WORK REQUEST - Find how many lines of the following entries contain "Given". Reply with the number alone.

*** EXTRACTED DATA ***

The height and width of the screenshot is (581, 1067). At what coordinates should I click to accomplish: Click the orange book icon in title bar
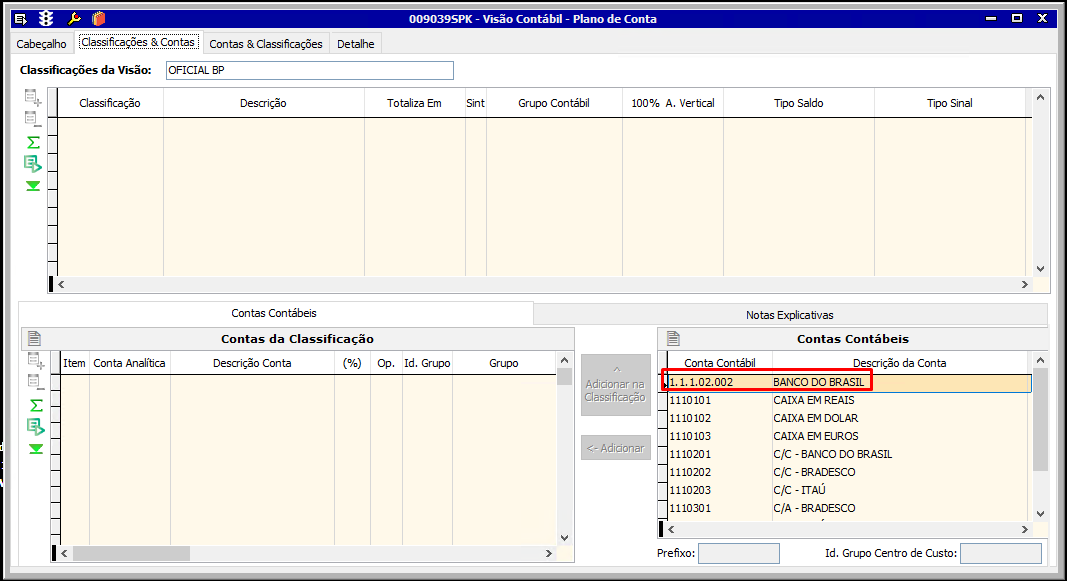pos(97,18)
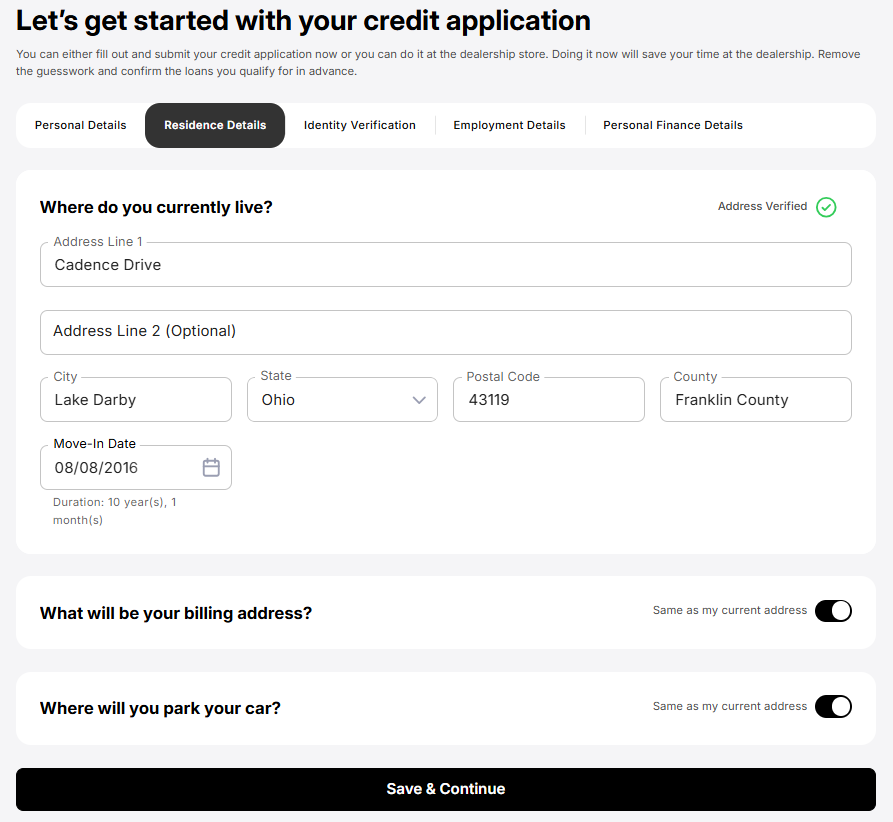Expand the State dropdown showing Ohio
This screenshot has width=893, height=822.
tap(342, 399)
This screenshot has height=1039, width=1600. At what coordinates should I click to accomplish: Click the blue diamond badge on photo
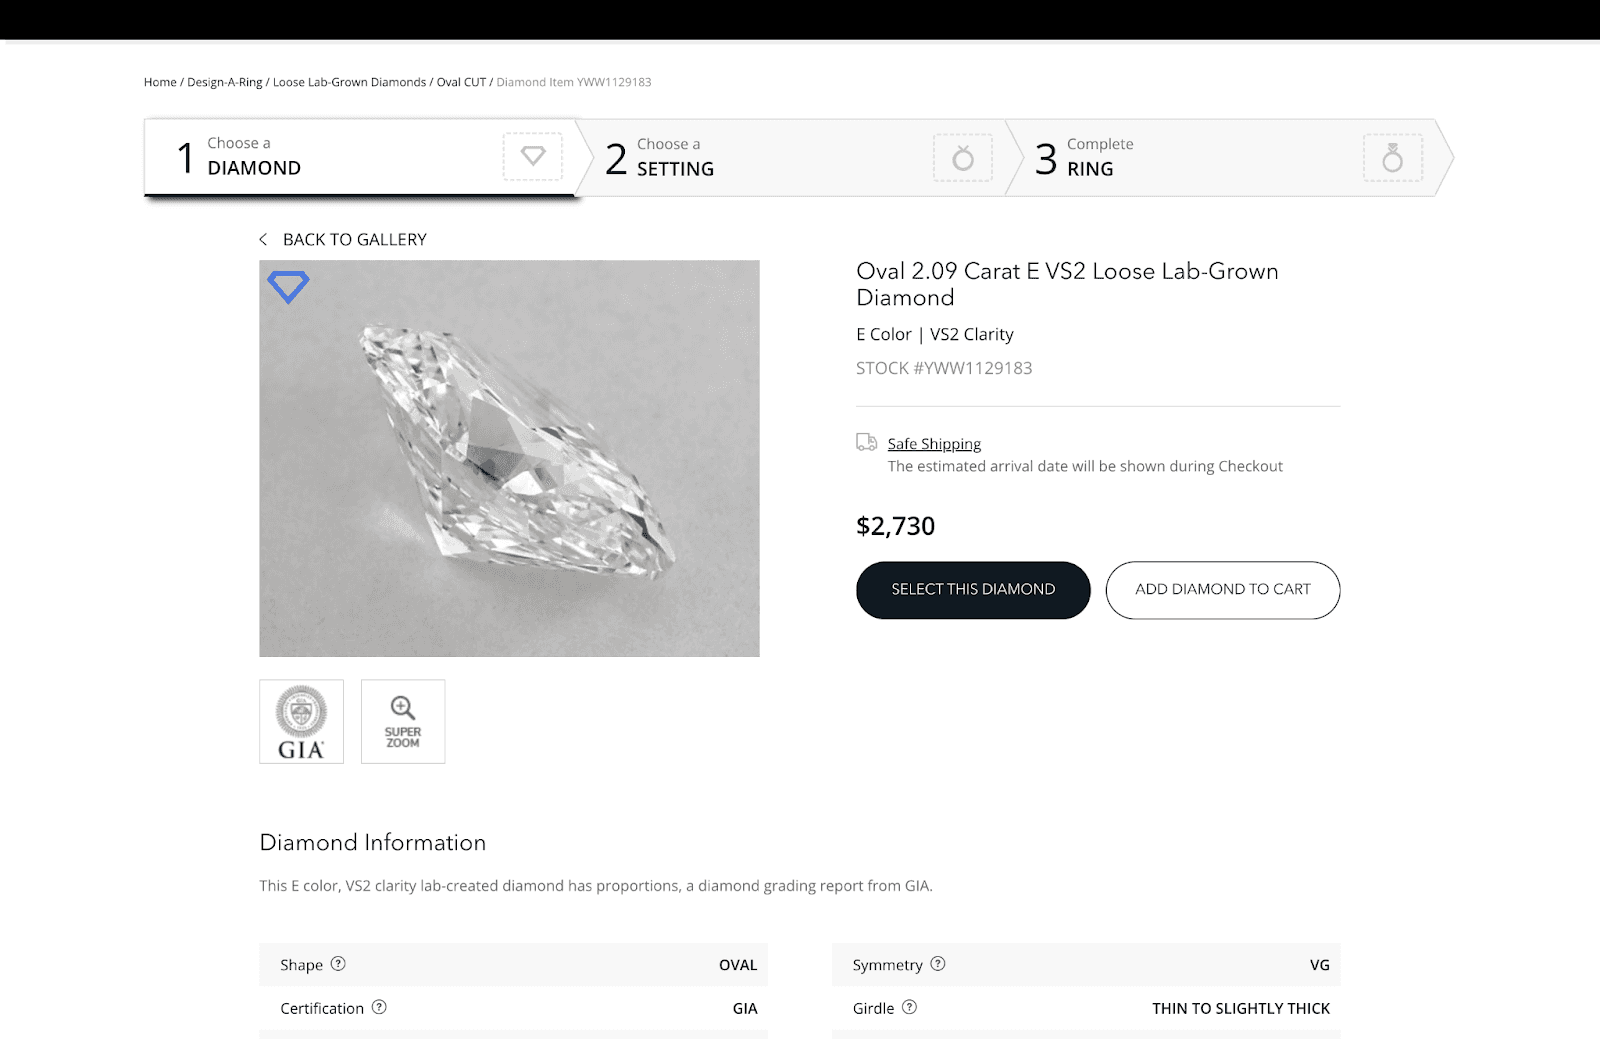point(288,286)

*** End of EXTRACTED DATA ***
*** EXTRACTED DATA ***

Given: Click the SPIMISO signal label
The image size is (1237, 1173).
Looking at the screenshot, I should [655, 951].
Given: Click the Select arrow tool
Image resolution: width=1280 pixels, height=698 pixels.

*** End of EXTRACTED DATA ***

RESULT OF THE TASK - 2